In order to investigate how volatile anesthetics affect cardiac calcium channels, the effects of halothane, enflurane, and isoflurane on the specific binding of [ 3 H]‐nitrendipine to bovine heart sarcolemmal membranes were studied. All three anesthetics added in liquid form inhibited [ 3 H]‐nitrendipine binding in a dose‐dependent manner, and more interestingly, the order of inhibition by these volatile anesthetics roughly followed that of their anesthetic potencies. The partial pressures, calculated using the gas/water partition coefficients of halothane, enflurane, and isoflurane which inhibited [ 3 H]‐nitrendipine binding by 30%, at 37°C were about 1.48 times 10 ‐2 atm. (1.48%), 4.89 times 10 ‐2 atm. (4.89%) and 2.76 times 10 ‐2 atm. (2.76%), resupectively. One mmol/l halothane altered not only the maximal binding (B max ) from 189 f mol/mg protein to 136 f mol/mg protein, but also the dissociation constant (Kd) from 0.074 nmol/l to 0.18 nmol/l. Halothanc was also added to the reaction mixture in the gaseous form with air.

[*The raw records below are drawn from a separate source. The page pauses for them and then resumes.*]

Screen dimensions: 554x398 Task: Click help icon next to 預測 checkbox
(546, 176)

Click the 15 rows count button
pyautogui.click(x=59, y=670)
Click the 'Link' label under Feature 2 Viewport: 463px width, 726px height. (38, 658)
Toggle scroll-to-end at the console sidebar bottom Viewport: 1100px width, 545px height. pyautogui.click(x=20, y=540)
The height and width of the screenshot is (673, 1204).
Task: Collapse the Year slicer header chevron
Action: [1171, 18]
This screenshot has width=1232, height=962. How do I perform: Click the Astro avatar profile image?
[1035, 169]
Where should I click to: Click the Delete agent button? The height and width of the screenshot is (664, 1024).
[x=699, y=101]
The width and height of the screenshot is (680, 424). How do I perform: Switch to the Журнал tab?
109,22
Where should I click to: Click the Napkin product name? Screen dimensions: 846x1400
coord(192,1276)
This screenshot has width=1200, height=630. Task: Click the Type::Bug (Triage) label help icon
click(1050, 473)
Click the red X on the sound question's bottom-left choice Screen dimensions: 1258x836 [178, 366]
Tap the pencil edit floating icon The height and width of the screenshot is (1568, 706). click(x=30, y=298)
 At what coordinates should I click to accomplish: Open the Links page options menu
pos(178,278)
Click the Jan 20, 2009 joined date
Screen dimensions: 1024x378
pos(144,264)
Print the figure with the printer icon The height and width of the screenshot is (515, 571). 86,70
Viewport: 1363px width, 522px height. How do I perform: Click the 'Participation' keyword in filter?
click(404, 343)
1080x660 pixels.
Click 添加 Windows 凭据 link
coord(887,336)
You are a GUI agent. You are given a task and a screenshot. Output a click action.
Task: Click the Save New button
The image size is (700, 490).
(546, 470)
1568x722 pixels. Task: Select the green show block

The partial pressure of halothane needed to bring about 30% inhibition was 0.82 times 10 ‐2 (0.82%), a value almost similar to that for halothane added in the liquid form. These results indicate that all three volatile anesthetics have direct effects on cardiac calcium channels, and that the magnitude of the effects depends on their anesthetic potencies.